Where Did the Imports Go? A Shift, Not a Return

The Kearney report highlights a key trend: while U.S. imports from China declined by $135 billion last year compared to 2024—a drop of about 10%—imports from 13 other Asian nations surged by a combined $193 billion. This suggests that multinational firms are relocating production from mainland China to lower-cost alternatives like Vietnam, Malaysia, and India—but not back to the United States.

Meanwhile, U.S. imports from Canada fell by $25 billion, while imports from Europe rose by approximately $62 billion, despite higher tariffs and strained U.S.-EU relations. However, the report notes that much of the European import surge occurred in the first quarter of the year, likely due to companies rushing shipments into the U.S. before new tariffs took effect. Overall, U.S.-European trade declined for the remainder of the year.

Investment in U.S. Manufacturing Is Rising—but Its Impact Is Limited

The Kearney report confirms that capital investment in American manufacturing has tripled since 2020. However, this spending has only boosted U.S. manufacturing capacity by 1.5%. Some of this lag is due to the time it takes for investments to translate into operational factories. But the report also identifies another issue: the tariffs themselves are creating barriers.

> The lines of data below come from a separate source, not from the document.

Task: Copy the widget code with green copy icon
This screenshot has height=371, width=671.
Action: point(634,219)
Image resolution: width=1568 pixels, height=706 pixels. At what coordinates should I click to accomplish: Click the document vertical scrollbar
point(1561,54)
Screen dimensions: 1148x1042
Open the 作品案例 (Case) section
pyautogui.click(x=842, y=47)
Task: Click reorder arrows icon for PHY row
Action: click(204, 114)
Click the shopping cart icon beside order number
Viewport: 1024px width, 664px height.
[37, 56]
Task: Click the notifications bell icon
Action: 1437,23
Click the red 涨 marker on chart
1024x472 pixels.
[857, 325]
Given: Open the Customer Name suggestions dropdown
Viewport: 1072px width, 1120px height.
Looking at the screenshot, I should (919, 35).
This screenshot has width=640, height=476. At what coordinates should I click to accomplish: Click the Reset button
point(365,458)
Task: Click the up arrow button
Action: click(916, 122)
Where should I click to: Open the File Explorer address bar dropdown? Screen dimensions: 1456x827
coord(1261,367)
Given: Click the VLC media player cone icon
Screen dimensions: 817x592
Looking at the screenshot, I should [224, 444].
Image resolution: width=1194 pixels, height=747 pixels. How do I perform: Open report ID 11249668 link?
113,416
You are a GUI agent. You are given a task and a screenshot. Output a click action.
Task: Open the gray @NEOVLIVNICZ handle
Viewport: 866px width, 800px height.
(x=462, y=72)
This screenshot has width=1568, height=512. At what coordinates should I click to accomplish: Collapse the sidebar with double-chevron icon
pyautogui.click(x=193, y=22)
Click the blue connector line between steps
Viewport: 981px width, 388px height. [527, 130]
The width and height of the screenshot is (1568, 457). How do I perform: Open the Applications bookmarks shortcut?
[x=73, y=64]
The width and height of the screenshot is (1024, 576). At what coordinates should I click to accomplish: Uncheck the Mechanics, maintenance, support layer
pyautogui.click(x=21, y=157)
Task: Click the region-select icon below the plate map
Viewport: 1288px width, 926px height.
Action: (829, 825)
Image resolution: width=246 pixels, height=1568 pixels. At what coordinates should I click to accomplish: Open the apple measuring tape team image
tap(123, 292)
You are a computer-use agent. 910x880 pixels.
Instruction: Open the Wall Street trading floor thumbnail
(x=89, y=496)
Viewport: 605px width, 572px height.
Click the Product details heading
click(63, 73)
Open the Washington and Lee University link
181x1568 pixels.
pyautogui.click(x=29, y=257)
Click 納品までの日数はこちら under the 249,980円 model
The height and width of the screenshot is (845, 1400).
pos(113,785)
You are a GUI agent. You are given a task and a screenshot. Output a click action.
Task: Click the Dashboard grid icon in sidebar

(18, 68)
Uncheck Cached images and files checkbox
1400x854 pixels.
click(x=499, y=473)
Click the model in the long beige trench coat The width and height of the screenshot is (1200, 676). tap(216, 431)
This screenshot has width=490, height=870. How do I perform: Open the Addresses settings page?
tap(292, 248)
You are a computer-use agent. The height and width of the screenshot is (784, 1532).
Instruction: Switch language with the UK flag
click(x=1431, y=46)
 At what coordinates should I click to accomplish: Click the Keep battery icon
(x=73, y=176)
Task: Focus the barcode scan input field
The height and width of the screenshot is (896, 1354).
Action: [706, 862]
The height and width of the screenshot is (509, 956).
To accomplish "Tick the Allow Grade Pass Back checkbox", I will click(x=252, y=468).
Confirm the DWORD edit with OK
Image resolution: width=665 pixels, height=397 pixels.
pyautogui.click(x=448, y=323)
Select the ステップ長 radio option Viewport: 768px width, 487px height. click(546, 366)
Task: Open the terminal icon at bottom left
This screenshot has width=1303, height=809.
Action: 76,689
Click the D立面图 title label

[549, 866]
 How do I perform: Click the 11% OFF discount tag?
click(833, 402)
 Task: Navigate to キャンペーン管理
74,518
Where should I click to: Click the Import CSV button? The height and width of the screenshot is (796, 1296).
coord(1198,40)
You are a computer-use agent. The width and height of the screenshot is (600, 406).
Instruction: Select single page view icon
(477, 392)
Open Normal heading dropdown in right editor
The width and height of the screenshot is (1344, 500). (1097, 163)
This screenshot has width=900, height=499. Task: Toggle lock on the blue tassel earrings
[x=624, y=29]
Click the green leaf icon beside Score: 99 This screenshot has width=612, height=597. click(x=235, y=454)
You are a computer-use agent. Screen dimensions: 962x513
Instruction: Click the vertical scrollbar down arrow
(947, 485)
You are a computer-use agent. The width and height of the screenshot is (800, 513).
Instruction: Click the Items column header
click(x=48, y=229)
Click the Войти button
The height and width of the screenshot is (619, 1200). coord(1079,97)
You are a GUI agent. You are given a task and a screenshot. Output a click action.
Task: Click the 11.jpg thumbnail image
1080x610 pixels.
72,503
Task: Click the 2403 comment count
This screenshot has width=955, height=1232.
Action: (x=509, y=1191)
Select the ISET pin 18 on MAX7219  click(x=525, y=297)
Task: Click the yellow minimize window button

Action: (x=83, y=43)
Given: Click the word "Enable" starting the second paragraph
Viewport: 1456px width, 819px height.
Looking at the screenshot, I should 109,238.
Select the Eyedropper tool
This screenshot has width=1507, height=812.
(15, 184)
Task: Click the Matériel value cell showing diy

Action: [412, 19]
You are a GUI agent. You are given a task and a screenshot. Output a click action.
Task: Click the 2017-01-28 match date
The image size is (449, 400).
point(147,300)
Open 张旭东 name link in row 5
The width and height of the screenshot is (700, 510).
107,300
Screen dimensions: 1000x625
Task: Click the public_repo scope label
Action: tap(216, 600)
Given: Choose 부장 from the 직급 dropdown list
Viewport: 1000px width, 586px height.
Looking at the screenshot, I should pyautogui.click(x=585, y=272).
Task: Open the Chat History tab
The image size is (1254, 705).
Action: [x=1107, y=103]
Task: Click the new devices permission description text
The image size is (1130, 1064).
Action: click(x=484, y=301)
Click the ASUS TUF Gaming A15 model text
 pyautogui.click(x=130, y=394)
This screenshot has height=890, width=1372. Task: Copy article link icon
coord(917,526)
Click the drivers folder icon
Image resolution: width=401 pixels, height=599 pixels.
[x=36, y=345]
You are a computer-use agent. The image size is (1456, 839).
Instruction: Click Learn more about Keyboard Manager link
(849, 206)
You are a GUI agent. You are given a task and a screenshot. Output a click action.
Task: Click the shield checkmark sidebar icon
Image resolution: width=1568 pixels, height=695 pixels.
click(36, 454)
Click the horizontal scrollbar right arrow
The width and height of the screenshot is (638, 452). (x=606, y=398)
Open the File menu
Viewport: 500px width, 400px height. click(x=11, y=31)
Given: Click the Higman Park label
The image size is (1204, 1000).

The report states that "structural constraints such as labor costs, infrastructure limitations, and workforce availability" act as "persistent barriers" to reshoring. It adds, "But perhaps the greatest need is for clarity and stability, which are easy enough to attain in concept, but have been elusive in the past 12 months."

Tariffs May Have Shifted Supply Chains—but Not Back to the U.S.

The Kearney findings suggest that Trump’s tariffs have been a costly way to redirect some manufacturing away from China. However, they are not achieving their primary goal of bringing jobs back to America. In fact, the report indicates that the tariffs may be hindering reshoring efforts by creating instability, uncertainty, and higher costs for raw materials—all of which contribute to rising inflation.

The White House will likely continue to highlight any new investments in American factories, as these developments serve its political narrative. Yet the evidence increasingly shows that these investments are occurring not because of the tariffs, but despite them.

"Trump's tariffs might have been a costly way to shift some manufacturing away from China, but the Kearney report is the latest indication that Trump's trade policies are not accomplishing their primary goals."